Prokuratura złożyła do sądu wniosek o tymczasowe aresztowanie podejrzanego. Za podpalenie, zgodnie z kodeksem karnym, grozi do 10 lat więzienia.
Zgłoszenie o pożarze hałdy opon na składowisku przy ul. Marantowskiej w Koninie strażacy otrzymali w sobotę po godz. 4 rano. W kulminacyjnym momencie pożar objął powierzchnię około 2,5 tys. m kw., a w akcji gaśniczej brało udział prawie 50 zastępów strażackich, czyli ok. 200 ratowników. W sobotnie popołudnie ratownikom udało się ugasić pożar. W nocy w akcji dogaszania pogorzeliska uczestniczyło osiem strażackich jednostek. Dogaszanie pogorzeliska strażacy zakończyli w niedzielę.
W niedzielę mł. asp. Szymon Urycki z Komendy Miejskiej Policji w Koninie przekazał PAP, że w sprawie pożaru zatrzymano jedną osobę, odmówił jednak podania jakichkolwiek szczegółów w tej sprawie. Szczegółowych informacji o sprawie nie chciała w niedzielę udzielać także prokuratura.
Rzeczniczka prasowa Prokuratury Okręgowej w Koninie potwierdzała jedynie w rozmowie z PAP, że funkcjonariusze zatrzymali w sobotę osobę podejrzewaną o podpalenie składowiska. Podkreśliła, że mężczyzna został wytypowany dzięki szybkiej akcji policji. „Jest jego nagranie na monitoringu w jednym z miejsc i został zatrzymany” – podała.

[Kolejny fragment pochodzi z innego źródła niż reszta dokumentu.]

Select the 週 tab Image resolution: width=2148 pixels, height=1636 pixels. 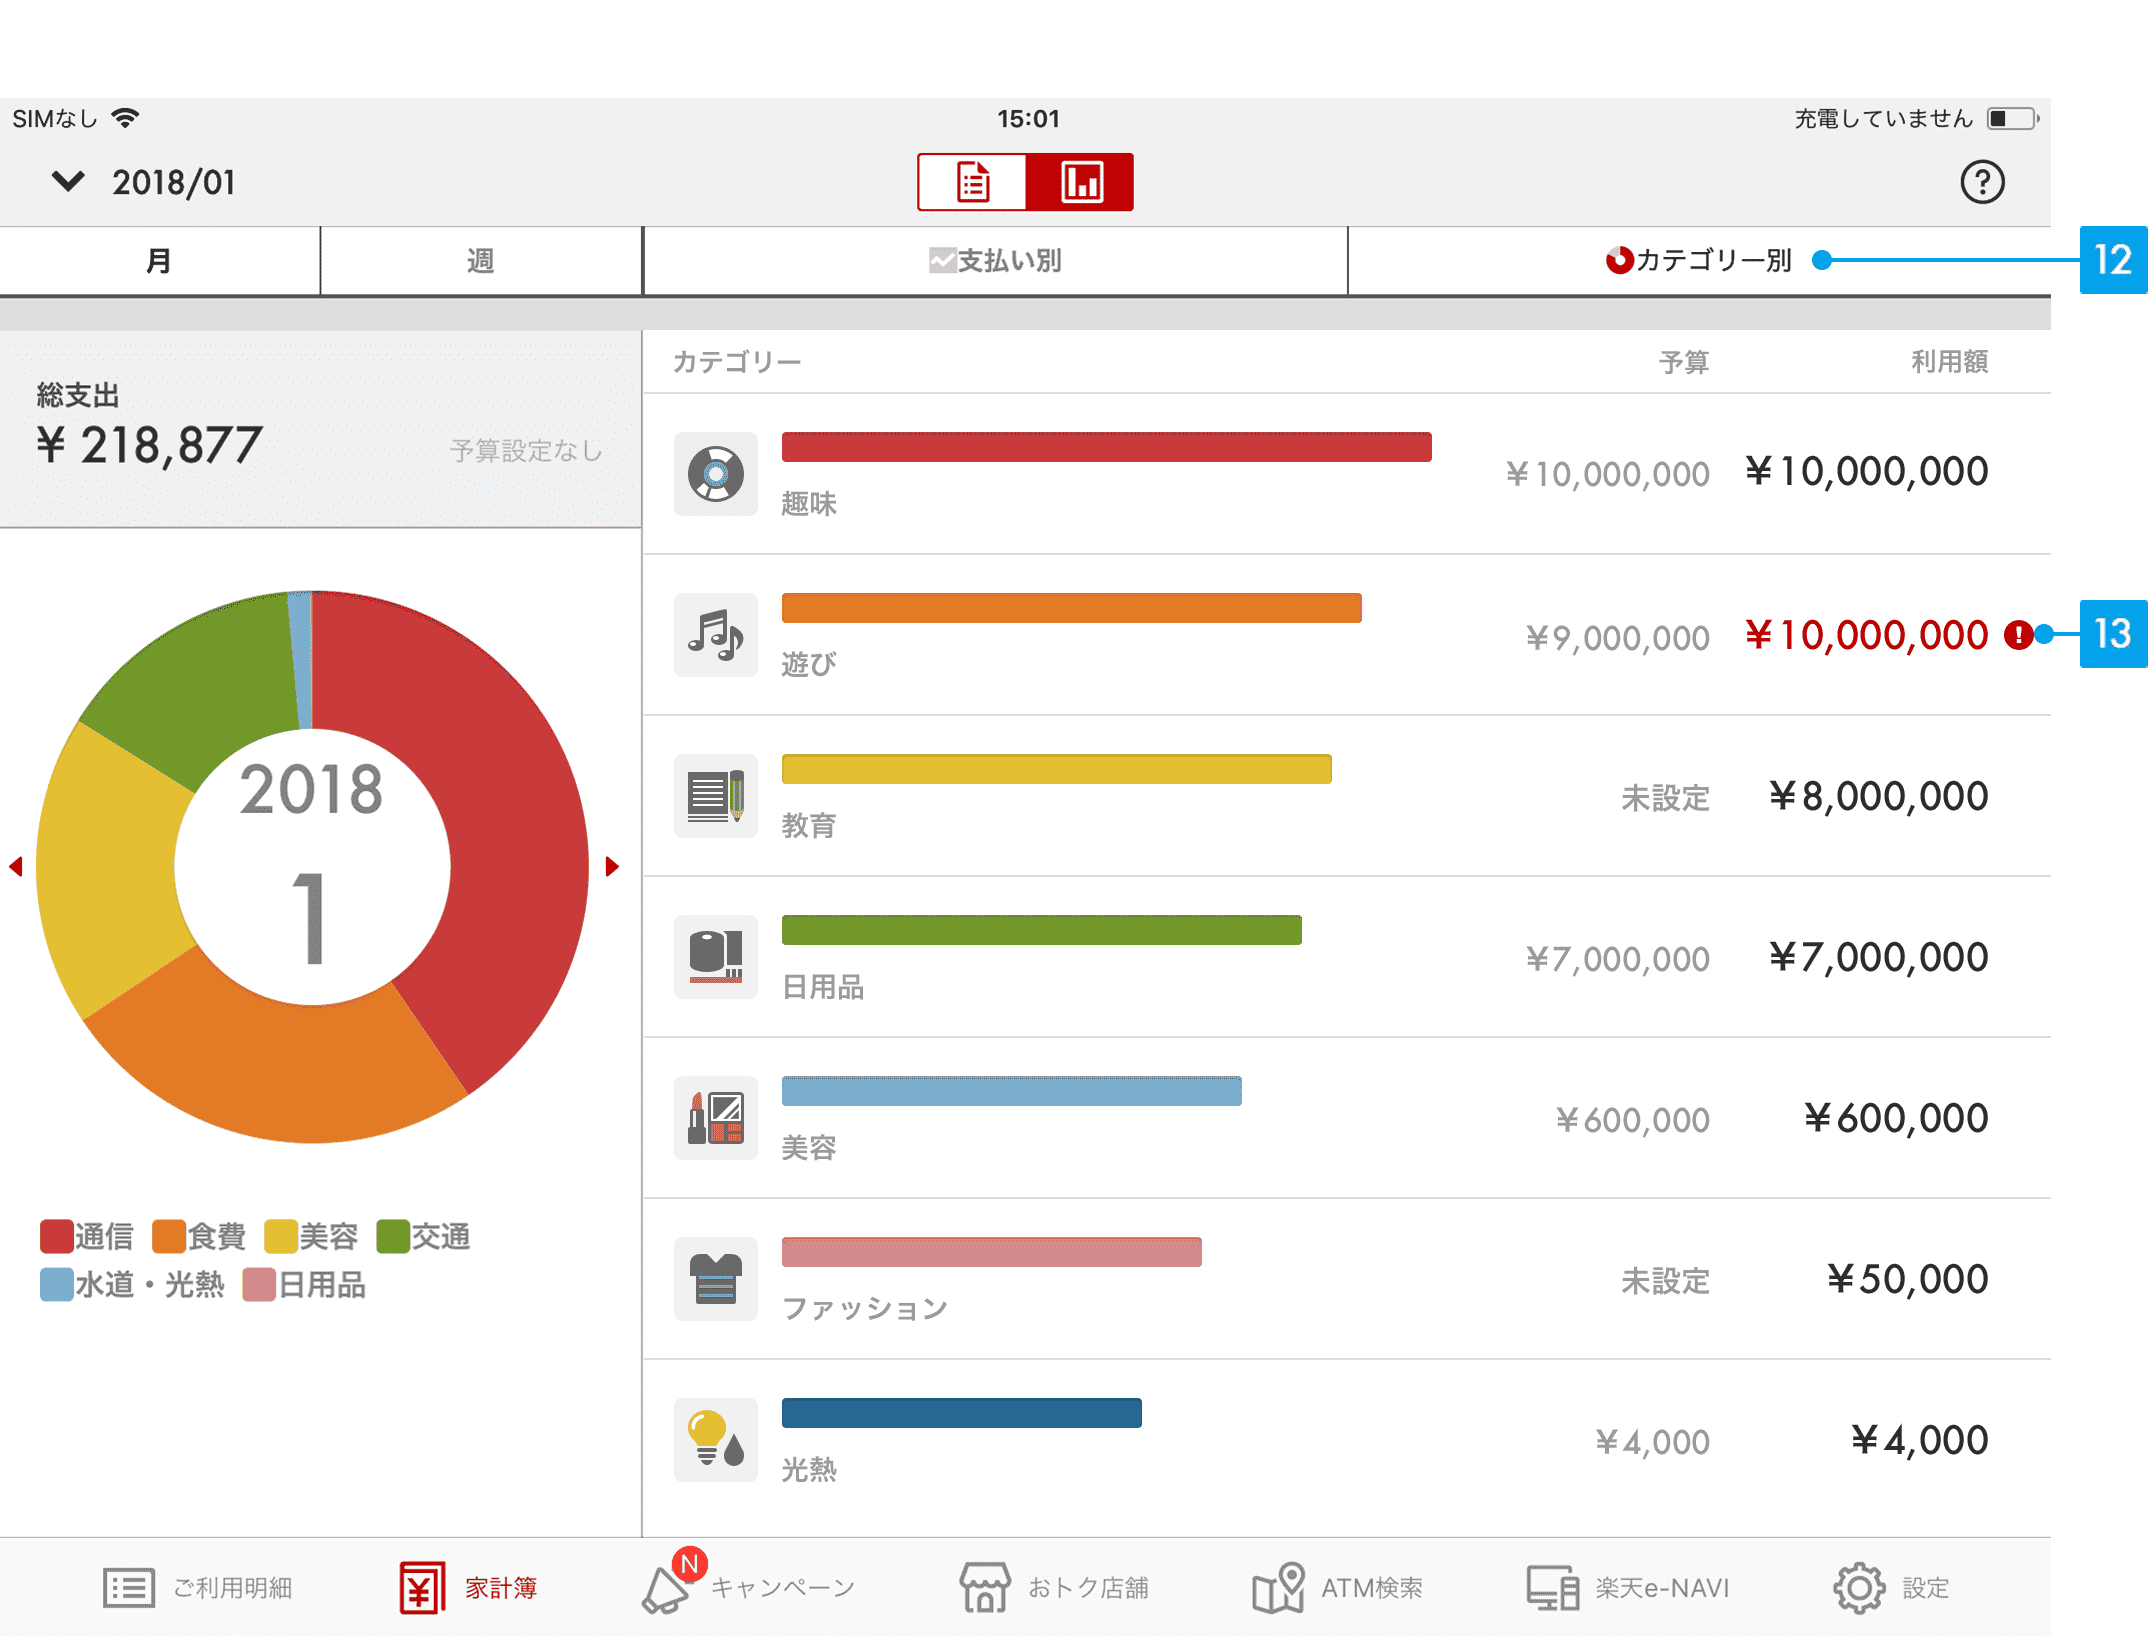480,261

Koniński magistrat poinformował w sobotę, że przeciwko spółce składującej odpady toczy się postępowanie karne, a samorząd wycofał zezwolenie na zbieranie odpadów, wzywał do likwidacji składowiska, nałożył też grzywnę na zarządcę, ale okazała się ona nieściągalna. W informacji magistratu zaznaczono, że składowisko było regularnie kontrolowane, także za pomocą drona.